[Opening Data provided section]
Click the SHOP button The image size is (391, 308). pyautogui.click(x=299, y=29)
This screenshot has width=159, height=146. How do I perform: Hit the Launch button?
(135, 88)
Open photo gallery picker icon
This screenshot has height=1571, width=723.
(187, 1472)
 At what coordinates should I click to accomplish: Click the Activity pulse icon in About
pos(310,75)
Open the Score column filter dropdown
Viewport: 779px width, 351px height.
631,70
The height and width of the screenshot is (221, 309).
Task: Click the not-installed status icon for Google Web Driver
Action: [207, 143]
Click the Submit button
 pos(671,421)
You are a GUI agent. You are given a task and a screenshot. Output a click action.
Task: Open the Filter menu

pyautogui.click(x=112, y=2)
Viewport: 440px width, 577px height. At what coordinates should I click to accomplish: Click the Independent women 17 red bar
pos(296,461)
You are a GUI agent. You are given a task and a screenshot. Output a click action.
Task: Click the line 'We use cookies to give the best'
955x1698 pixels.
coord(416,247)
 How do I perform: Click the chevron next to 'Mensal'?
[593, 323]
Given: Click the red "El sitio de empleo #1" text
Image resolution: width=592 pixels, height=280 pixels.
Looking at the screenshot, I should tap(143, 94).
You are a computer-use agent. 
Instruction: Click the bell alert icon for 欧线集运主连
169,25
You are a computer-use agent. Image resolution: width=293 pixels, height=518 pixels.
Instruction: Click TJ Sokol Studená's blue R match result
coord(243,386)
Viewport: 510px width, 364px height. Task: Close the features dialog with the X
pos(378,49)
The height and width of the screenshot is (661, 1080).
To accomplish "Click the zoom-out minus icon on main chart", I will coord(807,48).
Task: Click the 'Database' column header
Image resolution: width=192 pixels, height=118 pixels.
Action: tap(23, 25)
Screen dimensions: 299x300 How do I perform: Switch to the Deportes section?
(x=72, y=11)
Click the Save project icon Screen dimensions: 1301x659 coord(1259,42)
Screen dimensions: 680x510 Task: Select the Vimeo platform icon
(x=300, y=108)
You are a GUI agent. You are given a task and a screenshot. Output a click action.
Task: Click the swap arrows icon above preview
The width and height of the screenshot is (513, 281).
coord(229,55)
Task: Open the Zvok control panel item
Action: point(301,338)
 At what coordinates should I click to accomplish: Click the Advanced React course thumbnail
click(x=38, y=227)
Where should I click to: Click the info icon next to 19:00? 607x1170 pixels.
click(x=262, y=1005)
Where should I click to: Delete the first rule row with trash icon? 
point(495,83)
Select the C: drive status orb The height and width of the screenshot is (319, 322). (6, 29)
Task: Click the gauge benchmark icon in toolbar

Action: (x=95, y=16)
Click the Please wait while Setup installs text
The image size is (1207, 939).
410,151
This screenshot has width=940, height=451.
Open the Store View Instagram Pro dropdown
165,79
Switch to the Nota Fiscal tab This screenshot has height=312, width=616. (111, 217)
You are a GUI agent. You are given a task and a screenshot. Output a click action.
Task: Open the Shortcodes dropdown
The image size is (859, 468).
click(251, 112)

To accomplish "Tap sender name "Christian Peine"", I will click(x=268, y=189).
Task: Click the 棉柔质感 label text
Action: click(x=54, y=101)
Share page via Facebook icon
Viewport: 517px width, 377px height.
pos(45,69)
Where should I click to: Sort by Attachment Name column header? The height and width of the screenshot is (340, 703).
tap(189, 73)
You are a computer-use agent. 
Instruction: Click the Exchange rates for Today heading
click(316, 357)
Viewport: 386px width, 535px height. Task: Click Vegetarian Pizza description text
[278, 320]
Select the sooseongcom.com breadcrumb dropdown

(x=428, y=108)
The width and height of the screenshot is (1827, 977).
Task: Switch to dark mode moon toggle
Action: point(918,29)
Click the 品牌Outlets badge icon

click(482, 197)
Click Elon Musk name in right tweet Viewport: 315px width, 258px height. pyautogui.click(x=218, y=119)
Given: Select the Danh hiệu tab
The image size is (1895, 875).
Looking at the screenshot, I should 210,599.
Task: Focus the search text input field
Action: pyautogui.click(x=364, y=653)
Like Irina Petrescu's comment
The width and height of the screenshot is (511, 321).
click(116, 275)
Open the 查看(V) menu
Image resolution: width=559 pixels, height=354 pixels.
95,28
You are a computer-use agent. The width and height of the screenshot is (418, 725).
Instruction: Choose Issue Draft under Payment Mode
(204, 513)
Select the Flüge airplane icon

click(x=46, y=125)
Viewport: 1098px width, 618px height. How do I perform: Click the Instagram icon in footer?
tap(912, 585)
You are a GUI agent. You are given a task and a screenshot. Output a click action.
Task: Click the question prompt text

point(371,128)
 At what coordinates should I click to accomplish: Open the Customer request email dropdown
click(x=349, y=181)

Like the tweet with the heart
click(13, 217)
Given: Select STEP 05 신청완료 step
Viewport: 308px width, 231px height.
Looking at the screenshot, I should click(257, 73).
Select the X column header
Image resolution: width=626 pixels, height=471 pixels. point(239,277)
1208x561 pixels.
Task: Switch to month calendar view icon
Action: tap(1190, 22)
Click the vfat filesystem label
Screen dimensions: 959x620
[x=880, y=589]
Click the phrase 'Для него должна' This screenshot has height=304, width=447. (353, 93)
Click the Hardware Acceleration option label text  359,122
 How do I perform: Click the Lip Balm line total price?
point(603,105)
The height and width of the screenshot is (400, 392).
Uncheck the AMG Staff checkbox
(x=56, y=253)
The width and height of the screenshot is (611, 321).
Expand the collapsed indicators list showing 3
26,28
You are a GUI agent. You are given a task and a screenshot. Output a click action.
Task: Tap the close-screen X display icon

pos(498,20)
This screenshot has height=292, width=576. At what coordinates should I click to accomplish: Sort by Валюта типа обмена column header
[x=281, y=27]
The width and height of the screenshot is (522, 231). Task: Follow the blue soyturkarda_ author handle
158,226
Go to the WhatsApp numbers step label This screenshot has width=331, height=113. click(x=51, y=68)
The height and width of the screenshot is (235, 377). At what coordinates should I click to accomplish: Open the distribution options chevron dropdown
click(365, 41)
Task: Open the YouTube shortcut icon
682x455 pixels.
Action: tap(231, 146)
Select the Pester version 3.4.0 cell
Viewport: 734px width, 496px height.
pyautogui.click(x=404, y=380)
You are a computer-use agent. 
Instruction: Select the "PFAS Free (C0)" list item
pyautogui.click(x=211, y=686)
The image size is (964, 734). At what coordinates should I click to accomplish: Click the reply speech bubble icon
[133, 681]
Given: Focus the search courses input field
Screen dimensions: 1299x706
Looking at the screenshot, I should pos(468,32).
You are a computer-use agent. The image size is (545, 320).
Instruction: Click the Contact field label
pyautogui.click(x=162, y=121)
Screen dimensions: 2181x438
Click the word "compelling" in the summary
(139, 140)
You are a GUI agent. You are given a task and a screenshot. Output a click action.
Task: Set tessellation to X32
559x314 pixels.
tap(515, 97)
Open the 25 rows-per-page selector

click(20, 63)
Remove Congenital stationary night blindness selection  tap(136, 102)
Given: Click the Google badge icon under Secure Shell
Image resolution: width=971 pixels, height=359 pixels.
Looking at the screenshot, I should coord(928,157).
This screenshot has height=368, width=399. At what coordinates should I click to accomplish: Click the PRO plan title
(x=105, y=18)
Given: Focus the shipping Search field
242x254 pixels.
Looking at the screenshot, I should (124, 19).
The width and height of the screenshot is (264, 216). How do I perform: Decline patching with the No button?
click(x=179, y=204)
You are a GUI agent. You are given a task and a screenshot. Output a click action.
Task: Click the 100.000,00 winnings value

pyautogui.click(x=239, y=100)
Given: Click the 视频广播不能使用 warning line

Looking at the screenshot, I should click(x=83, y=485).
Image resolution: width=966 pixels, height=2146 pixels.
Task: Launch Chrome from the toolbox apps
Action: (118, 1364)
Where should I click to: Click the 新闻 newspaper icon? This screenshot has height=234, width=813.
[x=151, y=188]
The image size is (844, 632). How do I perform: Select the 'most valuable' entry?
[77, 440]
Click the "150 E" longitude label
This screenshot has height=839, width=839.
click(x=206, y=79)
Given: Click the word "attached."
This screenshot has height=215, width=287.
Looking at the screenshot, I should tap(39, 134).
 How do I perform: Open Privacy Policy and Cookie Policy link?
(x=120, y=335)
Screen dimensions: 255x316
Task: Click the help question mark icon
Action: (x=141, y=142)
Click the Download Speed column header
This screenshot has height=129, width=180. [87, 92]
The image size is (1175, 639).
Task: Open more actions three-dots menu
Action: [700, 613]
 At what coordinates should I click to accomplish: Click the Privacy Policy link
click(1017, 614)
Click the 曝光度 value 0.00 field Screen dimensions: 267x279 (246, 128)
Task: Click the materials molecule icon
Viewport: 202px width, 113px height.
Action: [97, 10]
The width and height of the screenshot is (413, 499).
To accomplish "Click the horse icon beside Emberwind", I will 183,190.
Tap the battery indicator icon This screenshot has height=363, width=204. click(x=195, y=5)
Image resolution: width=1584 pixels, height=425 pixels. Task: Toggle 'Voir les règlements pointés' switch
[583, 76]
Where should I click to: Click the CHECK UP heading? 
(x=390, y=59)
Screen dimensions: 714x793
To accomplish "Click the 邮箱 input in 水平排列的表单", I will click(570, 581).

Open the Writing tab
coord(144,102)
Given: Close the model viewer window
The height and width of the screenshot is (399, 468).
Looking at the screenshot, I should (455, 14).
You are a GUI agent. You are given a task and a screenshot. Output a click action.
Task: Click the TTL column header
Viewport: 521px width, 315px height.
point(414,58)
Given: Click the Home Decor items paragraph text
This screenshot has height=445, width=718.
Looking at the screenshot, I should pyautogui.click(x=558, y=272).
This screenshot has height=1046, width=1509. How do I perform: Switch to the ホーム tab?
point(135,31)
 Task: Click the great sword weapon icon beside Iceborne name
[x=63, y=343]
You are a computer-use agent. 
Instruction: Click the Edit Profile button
[Closing Data provided section]
Find the line with "Given: Select the Danh hiệu tab" in the material above. Reproduce it and each line after it up to and including the line with "Like Irina Petrescu's comment".

Given: Select the Danh hiệu tab
The image size is (1895, 875).
Looking at the screenshot, I should 210,599.
Task: Focus the search text input field
Action: pyautogui.click(x=364, y=653)
Like Irina Petrescu's comment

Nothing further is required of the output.